The train had stopped at a station. Bob glanced out of the window and dropped his voice slightly. ‘I suppose it was another stroke, was it? Jim wasn’t very clear on the phone.’
‘Yes, it was a stroke all right. She died before they could get her to hospital.’
‘Good way to go, I suppose. Better than poor old Harry. He was under drugs for almost a year, you know. It makes you wonder what sort of exit you’ll have when it comes to your turn. Selfish, of course, but natural. Do you ever think about that, Mac? How you’ll go?’
‘Yes.’
‘Still, there’s no use getting morbid. Actually I should think of the two of us you’ll last longest. You thin little wiry chaps take a devil of a lot of killing, in my experience. You’re a bit younger than me anyway, aren’t you?’
‘I was sixty-four in June.’
‘Not six months in it. We don’t live to much of an age in our family. Harry was the same age as me when he snuffed it, and then poor Dora was barely fifty, and now here’s Betty only sixty-seven; well, I say “only”, that’s not really old as things go nowadays, is it? Still, look at it another way and it’s a lot of years. You must have known her since, what, ’thirty-two or — three?’
‘The… I’m not sure of the date, but it was August Bank Holiday, 1929.’
‘Here, that’s pretty good card-index work, Mac. Well I’m blowed. How on earth do you remember it so exactly?’
‘It was the day of the mixed doubles tournament at that tennis club near Balham we all used to belong to.’ Alec began filling his pipe. ‘I got brought in to run the show at the last minute. Until the Friday I didn’t see how there could be a show, and what with the teas to arrange and one thing and another it’ll be a long time before I forget that day, believe me.’
‘Mm. It, er, turned out all right, did it?’
‘Yes, Betty and Jim got into the semi-finals. Nobody knew if they were any good or not, with them just moving into the district. But then they took the first set 6–1, and everyone could see… well, as soon as Betty had made her first couple of shots, really. Her backhand was very strong, unusual in a woman. I didn’t get a chance against them myself, because…’
As clearly as if he had just seen a photograph of it, Alec recalled one moment of that first day. Jim, his bald head gleaming in the sun, was standing up at the net; Betty had stepped forward from the baseline and, with as much control as power, was sending one of her backhand drives not more than an inch or two above the net and squarely between their two opponents, who formed the only blurred patches in the image. Although the farthest away, Betty’s figure was well defined, the dark hair in a loose bob, the sturdy forearms and calves, the straight nose that gave her face such distinction, even the thinning of the lips in concentration and effort. Some details were wrong — Betty’s pleated white skirt belonged not to that afternoon, Alec knew, but was part of a summer dress she had worn on a day trip to Brighton just before the war, and Jim had not been so bald so early. There was nothing to be done about it, though: while a part of his mind fumbled left-handedly to correct it, the picture stayed as it was. Just as well, perhaps, that it had not been given to human beings to visualize things at will.
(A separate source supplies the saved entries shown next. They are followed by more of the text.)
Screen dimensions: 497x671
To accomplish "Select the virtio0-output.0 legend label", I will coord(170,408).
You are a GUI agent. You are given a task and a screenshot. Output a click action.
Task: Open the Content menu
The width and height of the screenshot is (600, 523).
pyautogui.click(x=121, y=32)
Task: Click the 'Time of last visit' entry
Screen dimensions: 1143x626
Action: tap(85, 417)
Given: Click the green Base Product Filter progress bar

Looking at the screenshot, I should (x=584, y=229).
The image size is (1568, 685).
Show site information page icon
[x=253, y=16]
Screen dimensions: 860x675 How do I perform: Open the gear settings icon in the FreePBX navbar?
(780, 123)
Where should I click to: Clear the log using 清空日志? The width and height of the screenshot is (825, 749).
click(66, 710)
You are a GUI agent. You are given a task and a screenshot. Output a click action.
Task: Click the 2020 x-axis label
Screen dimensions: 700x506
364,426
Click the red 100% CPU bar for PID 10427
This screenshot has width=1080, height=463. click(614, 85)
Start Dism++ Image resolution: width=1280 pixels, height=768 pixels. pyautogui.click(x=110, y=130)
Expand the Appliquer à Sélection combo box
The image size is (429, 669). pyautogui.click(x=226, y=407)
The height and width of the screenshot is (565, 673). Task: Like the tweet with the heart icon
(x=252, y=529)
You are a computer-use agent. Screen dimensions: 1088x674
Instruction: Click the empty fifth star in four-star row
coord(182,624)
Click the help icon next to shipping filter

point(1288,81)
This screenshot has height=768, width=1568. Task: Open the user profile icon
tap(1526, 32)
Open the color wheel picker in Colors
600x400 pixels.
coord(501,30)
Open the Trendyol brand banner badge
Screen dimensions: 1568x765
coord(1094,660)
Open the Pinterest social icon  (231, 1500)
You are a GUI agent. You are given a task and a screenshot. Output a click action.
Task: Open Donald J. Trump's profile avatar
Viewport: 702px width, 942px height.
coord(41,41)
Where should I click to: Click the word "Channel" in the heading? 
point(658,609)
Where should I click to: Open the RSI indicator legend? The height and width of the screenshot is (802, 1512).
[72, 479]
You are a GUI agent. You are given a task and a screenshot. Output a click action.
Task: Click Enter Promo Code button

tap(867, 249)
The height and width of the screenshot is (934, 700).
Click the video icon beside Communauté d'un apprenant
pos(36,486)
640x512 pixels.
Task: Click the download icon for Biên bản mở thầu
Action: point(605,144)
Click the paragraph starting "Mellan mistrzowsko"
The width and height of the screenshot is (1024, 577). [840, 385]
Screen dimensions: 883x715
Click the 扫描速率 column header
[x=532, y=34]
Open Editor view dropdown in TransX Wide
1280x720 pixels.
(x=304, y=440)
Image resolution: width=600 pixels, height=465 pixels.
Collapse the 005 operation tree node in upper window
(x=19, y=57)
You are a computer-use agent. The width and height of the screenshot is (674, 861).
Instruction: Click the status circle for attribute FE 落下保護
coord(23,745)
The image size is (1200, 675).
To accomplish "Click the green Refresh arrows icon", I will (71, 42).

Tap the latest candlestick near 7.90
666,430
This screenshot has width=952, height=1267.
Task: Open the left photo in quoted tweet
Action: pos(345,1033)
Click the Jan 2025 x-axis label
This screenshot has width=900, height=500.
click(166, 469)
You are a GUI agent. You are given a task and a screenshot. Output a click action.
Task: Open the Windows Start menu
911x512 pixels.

Long before Alec was finally silent, Bob was glancing fitfully about, extending and shortening his body and neck like someone trying to see over a barrier that constantly varied in height. He was always having to have things: another round of drinks, the right time, a taxi, the menu, the bill, a word with old so-and-so before they settled down. While he twitched a nose rich in broken capillaries, he said inattentively: ‘Of course, you were pretty attached to her, weren’t you, Mac?’